The European Commission is committed to focusing R&I investments on delivering the ‘European Green Deal’, its new strategy for growth.
R&I is called upon to play a strong role to support this initiative. Given the size of the challenge and its costly nature, with EUR 1 trillion mobilised for the Green Deal over the next decade, this demands investing record amounts in R&I and other intangibles assets, such as skills, ICT and economic competencies, for Europe to become the world’s first climate-neutral continent and to achieve the Sustainable Development Goals (SDGs).
With just over 2 % of its GDP invested in R&D, the EU is still far from its 3 % target.
The EU underinvests in R&D compared to its main competitors. Asian countries, in particular China and South Korea, are investing at a rate that is eclipsing both the EU and the United States. If this continues, Europe risks being outpaced irreversibly.
The EU lags behind its main competitors in business R&D funding.
In the world’s business R&D landscape, China now accounts for more than one quarter of global business R&D expenditure while the EU’s share continues to decline.
Governments are increasingly using R&D tax incentives, apart from direct support which includes, for instance, grants and subsidies.
The EU largely dominates business R&D investments in the automotive sector and shows strong performance in aerospace and defence and in industrial engineering.
Europe underinvests in ICT compared to other major economies, despite some progress.
Estimates for the EU aggregate show that it invested around 2 % of GDP in ICT compared to almost 3.5 % in the United States and 3 % in Japan.
Europe appears to have an advantage compared to the United States in the most-intensive ICT-using sector, which accounts for the largest contribution to labour-productivity growth in recent years.
With the unlocking of the potential of artificial intelligence (AI), private investments in AI start-ups are on the rise. The United States leads, followed by China.

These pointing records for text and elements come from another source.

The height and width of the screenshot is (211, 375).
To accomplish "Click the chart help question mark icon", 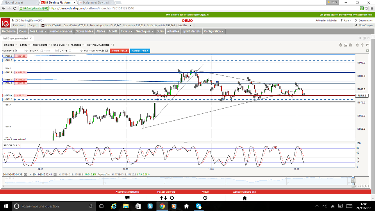I will pyautogui.click(x=362, y=45).
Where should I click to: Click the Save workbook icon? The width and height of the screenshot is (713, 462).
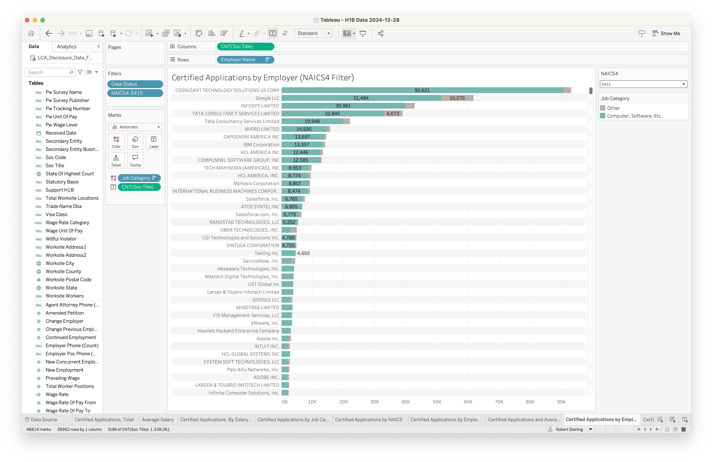pos(89,33)
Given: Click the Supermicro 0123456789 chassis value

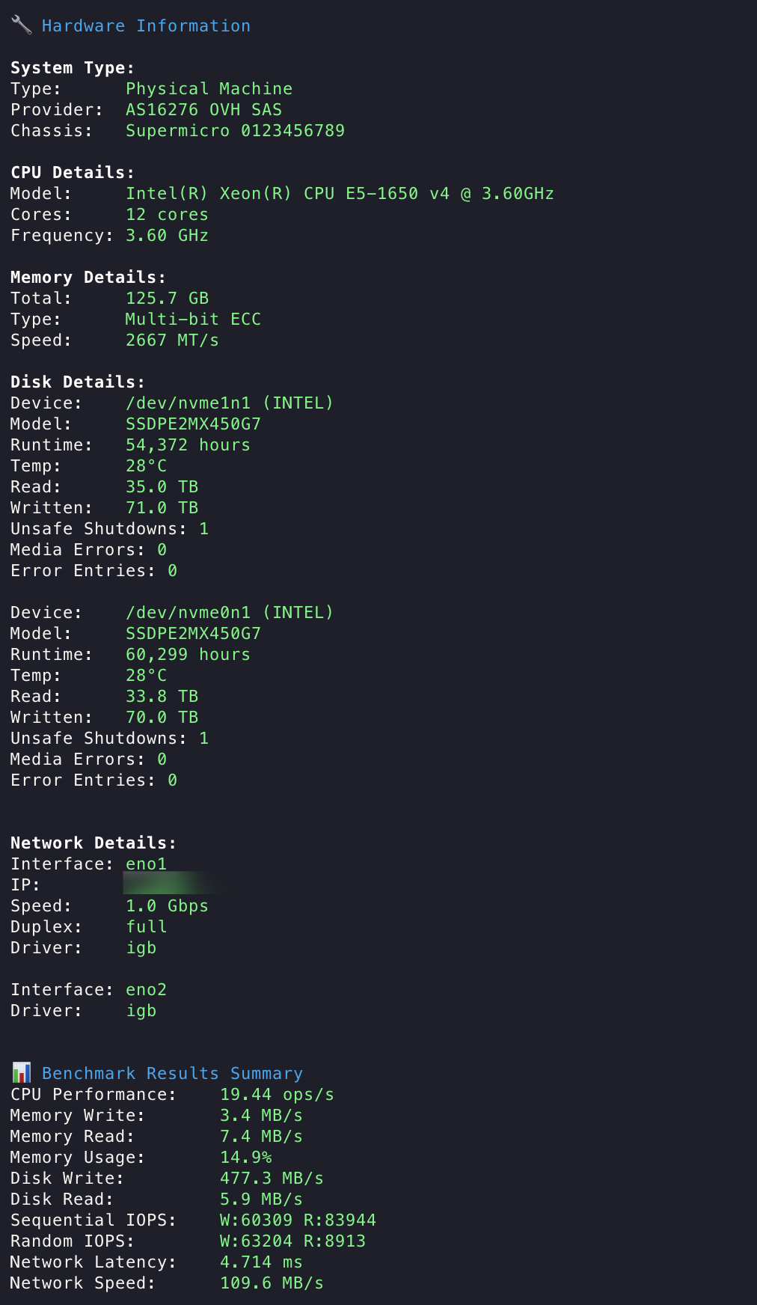Looking at the screenshot, I should coord(235,130).
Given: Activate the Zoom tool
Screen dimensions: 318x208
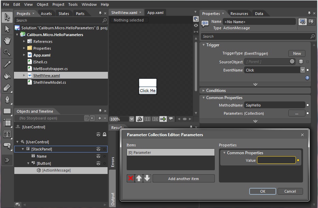Looking at the screenshot, I should pos(7,53).
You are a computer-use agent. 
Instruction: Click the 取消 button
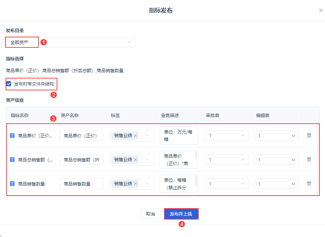pos(150,214)
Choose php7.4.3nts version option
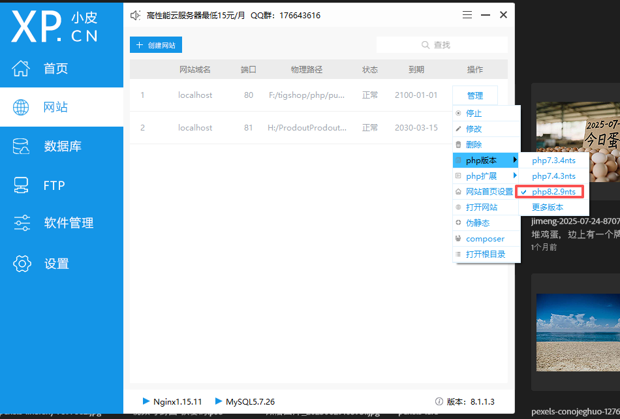The width and height of the screenshot is (620, 419). point(553,176)
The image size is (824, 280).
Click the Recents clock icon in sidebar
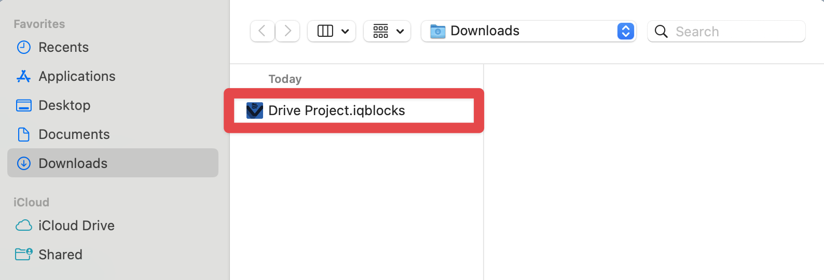point(24,47)
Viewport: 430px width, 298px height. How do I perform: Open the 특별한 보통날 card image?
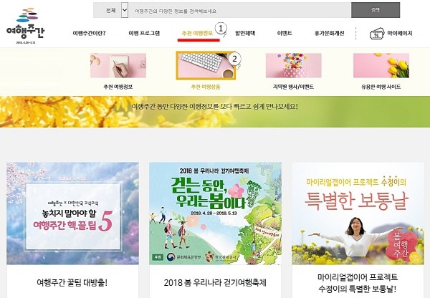click(358, 213)
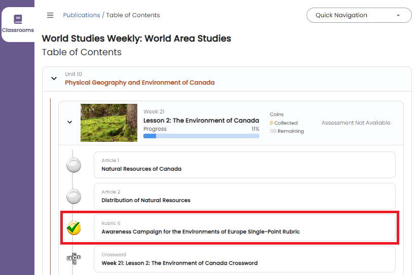Click the gray coin beside Article 2
Viewport: 419px width, 275px height.
74,196
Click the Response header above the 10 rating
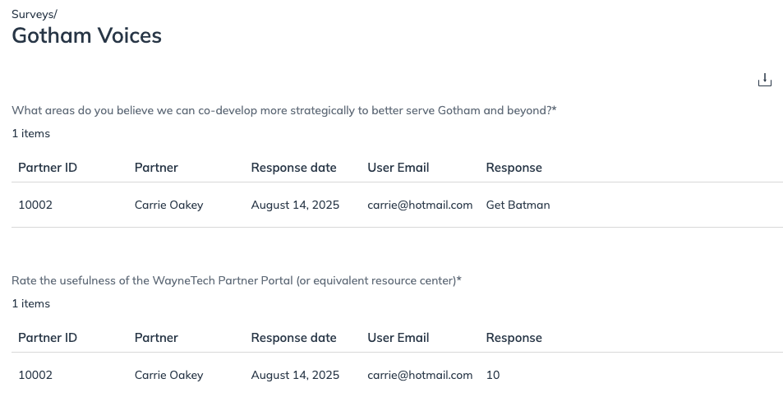Image resolution: width=783 pixels, height=397 pixels. (514, 338)
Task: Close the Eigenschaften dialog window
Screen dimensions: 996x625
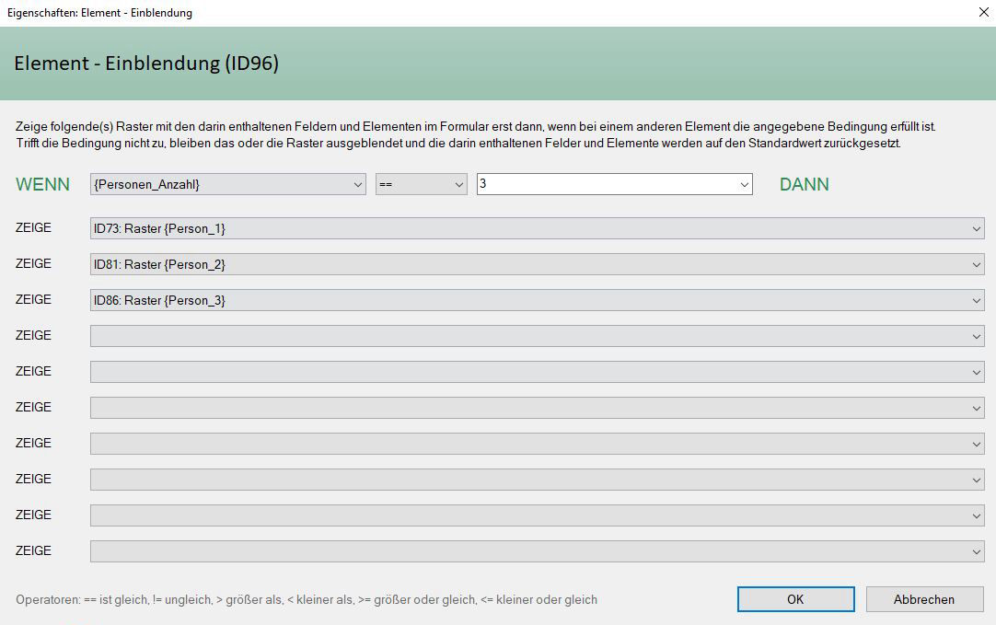Action: click(x=981, y=13)
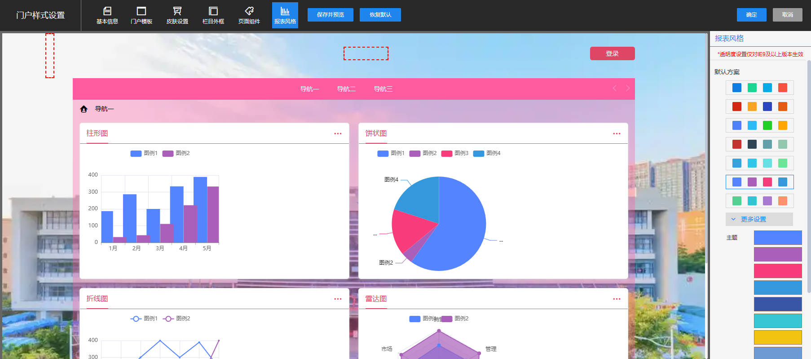Click the home icon beside 导航一 breadcrumb

point(84,109)
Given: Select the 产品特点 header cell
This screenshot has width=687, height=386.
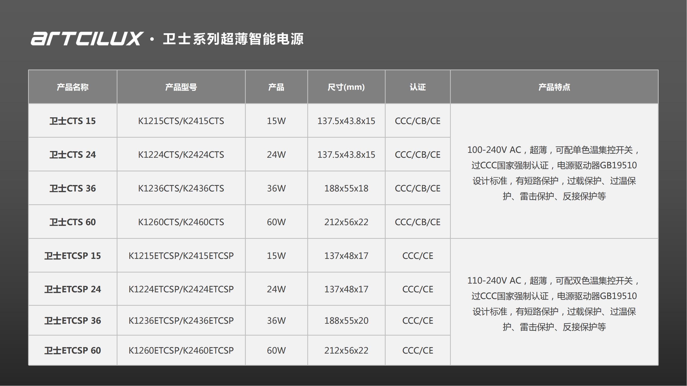Looking at the screenshot, I should click(554, 87).
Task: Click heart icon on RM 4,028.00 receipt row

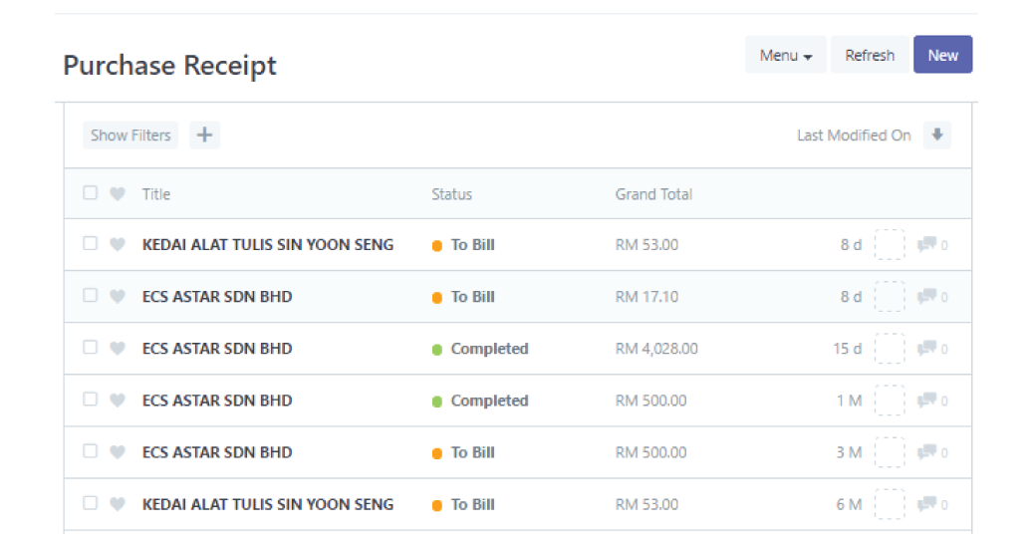Action: point(117,349)
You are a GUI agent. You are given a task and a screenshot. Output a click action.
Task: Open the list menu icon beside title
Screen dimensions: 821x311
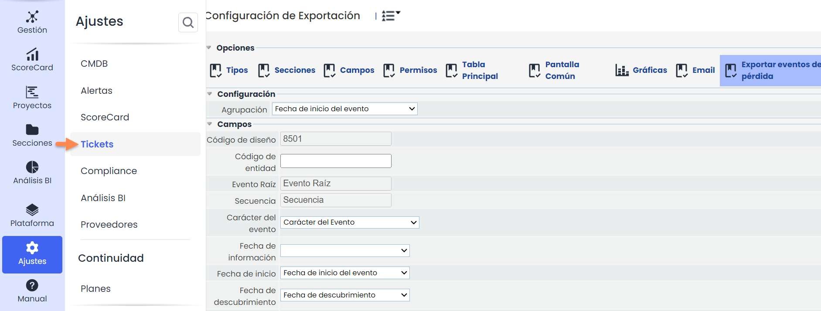click(x=391, y=16)
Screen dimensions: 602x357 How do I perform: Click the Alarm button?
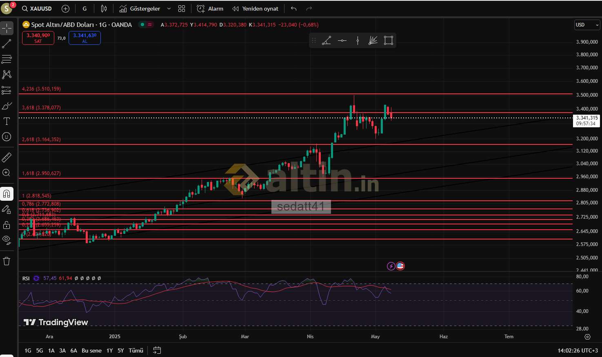coord(210,9)

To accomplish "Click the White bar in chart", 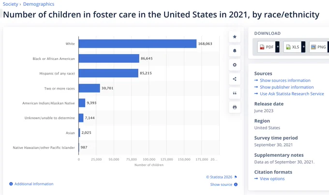I will [x=137, y=44].

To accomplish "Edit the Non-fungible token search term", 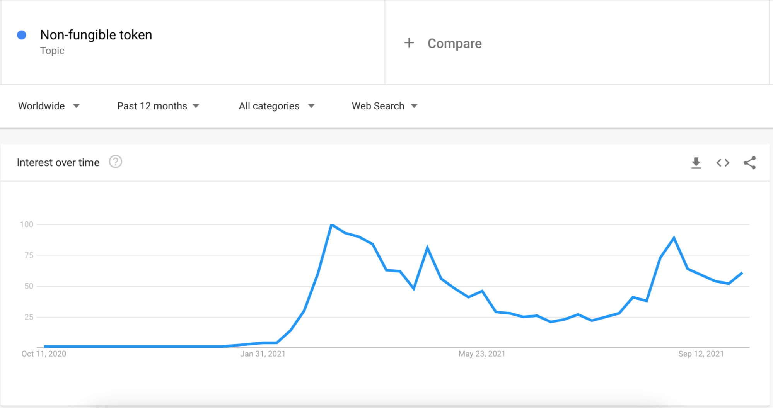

Although the EU has also made some progress in recent years to attract private capital, investments remain well below those of its main global competitors.
Worldwide, major economies have put forward ambitious AI strategies. At the European level, the goal is to reach more than EUR 20 billion per year over the next decade.
Europe appears to underinvest in economic competencies relative to the United States despite the positive contribution made by these intangibles to growth.
The so-called ‘economic competencies’ include brand aspects (advertising and market research), knowledge-embedded, firm-specific human capital and organisational capital.
In the EU, cross-country differences in investments in economic competencies persist which may intensify inequalities in innovation.
Over time, there has been an enormous rise in brand value, especially in technology and disruptive digital industries where Europe has a ‘weaker’ presence. Today, the ‘top 30 brands’ are mainly found in the United States and China. However, many software and digital applications behind the widespread success of digital disruptive industries have some ‘EU origin’.
Investment in education and training could further profit from better alignment with the private sector.
While spending on school education in the EU is comparable to the levels found in North America and East Asia, there is a remarkable gap in tertiary education. The EU is spending less on tertiary education than all of its competitors and the gap is not closing over time. The spending gap compared to international competitors seems to be driven primarily by private sources of funding.
Aligning the provision of education and training with changing labour market and social needs is a persistent challenge for every country, in particular as regards coordinating investment strategies with the private sector.
At the European level, despite evolving statistical instruments, there are significant barriers to tracking investment levels (particularly as regards skills investment) due to the misalignment of available data sources in their timing, scope and definitions.